The Patriot Post® · Facts Are a 'Smear,' Says Fake News WaPo
On Tuesday, our Thomas Gallatin noted Elizabeth Warren’s latest “victim status” lie — her claim that she was let go from a teaching job in 1971 because she was pregnant. Her oft-told stump story is meant to pull the heart strings of women voters by casting herself as some sort of “Handmaid’s Tale” victim of the patriarchy, but it’s demonstrably not true. She even told the story differently herself before she launched her presidential campaign.
See her two versions for yourself:
The Washington Free Beacon exposed her lie by obtaining the actual documented records of Warren’s tenure and voluntary resignation from the Riverdale Board of Education. Bottom line: She’s now lying.
Well, The Washington Post couldn’t stand it. The Warren sycophants at the Post wrote not one but two articles attacking the Free Beacon for publishing news that isn’t fake.
“A news report can be narrowly factual and still plenty unfair,” huffed Margaret Sullian in the first article about the Free Beacon’s “smear.” She complained, “Narrowly presented facts without sufficient context can do unfair harm. They can and will be weaponized, falsely regurgitated and twisted beyond recognition.” What does that even mean? The only one falsely regurgitating and twisting is Warren.
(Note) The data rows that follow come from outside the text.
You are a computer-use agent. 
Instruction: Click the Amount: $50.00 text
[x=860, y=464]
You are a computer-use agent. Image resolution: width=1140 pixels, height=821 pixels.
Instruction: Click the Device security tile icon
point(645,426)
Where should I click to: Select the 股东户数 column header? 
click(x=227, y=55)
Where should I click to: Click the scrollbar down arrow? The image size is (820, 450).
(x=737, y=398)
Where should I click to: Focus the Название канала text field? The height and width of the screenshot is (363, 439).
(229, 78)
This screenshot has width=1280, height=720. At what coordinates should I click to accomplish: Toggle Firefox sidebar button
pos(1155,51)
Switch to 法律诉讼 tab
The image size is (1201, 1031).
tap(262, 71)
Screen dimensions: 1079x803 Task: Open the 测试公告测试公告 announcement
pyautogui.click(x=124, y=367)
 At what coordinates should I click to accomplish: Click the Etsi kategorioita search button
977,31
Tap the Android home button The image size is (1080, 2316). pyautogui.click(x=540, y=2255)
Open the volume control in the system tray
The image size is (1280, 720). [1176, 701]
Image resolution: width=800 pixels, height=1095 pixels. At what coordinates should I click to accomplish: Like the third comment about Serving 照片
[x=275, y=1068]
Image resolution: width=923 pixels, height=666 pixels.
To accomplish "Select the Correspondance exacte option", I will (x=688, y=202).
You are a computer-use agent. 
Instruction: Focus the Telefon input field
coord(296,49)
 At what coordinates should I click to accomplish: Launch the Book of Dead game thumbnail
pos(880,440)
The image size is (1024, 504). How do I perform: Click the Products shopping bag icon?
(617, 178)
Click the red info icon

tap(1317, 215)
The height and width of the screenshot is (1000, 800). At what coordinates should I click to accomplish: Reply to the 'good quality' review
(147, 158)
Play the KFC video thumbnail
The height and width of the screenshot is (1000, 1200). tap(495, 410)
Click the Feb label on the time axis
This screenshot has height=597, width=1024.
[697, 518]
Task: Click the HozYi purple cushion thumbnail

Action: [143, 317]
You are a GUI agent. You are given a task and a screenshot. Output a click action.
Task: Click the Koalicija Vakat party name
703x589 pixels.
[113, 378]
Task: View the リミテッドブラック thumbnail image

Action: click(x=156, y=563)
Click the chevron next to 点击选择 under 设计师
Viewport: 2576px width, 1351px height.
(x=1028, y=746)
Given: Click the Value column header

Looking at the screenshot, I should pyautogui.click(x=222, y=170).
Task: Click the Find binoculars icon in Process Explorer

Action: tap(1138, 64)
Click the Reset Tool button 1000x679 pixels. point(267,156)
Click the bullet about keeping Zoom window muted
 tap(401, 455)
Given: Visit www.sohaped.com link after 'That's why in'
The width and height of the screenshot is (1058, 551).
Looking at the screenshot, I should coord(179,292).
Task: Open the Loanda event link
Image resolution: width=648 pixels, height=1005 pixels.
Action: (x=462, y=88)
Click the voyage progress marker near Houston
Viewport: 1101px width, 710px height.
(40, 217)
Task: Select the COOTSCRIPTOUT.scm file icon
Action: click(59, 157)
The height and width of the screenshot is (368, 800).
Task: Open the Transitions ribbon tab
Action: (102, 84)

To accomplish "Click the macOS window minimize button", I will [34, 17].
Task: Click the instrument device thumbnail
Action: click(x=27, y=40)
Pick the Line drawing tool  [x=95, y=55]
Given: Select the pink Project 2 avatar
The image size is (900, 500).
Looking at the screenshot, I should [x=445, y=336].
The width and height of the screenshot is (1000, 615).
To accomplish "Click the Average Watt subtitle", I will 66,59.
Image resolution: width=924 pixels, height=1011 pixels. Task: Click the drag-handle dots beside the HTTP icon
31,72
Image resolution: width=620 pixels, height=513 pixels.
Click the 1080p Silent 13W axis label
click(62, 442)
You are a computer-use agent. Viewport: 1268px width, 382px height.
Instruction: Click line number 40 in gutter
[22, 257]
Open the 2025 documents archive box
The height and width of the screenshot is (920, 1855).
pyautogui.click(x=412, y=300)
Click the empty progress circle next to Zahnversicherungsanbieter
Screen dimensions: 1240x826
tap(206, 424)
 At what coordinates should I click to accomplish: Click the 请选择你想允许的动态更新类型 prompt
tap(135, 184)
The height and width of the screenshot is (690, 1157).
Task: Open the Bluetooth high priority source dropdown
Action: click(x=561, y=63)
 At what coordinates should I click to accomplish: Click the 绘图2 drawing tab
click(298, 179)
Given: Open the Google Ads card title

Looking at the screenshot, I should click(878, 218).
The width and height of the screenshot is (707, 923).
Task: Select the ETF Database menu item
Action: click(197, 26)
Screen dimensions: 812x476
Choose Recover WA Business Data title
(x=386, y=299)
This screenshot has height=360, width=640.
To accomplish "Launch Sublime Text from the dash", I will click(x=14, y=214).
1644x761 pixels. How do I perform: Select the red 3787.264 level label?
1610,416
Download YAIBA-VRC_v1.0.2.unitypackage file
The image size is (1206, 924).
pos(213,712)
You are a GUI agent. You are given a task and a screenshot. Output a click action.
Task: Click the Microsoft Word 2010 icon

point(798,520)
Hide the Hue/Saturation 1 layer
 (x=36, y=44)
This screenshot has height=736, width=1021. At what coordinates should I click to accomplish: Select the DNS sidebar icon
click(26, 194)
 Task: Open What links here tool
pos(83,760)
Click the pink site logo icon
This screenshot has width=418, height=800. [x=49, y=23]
The Post’s second article is all about how “Women reality-checked [Warren’s detractors] on social media.” How did they do that? By saying that some woman somewhere in 1971 could have been let go over a pregnancy. Some told their own stories of it happening to them. Never mind that it didn’t happen to Warren.
It’s no wonder the Post stands accused of peddling fake news when the paper reacts like this toward actual, true news.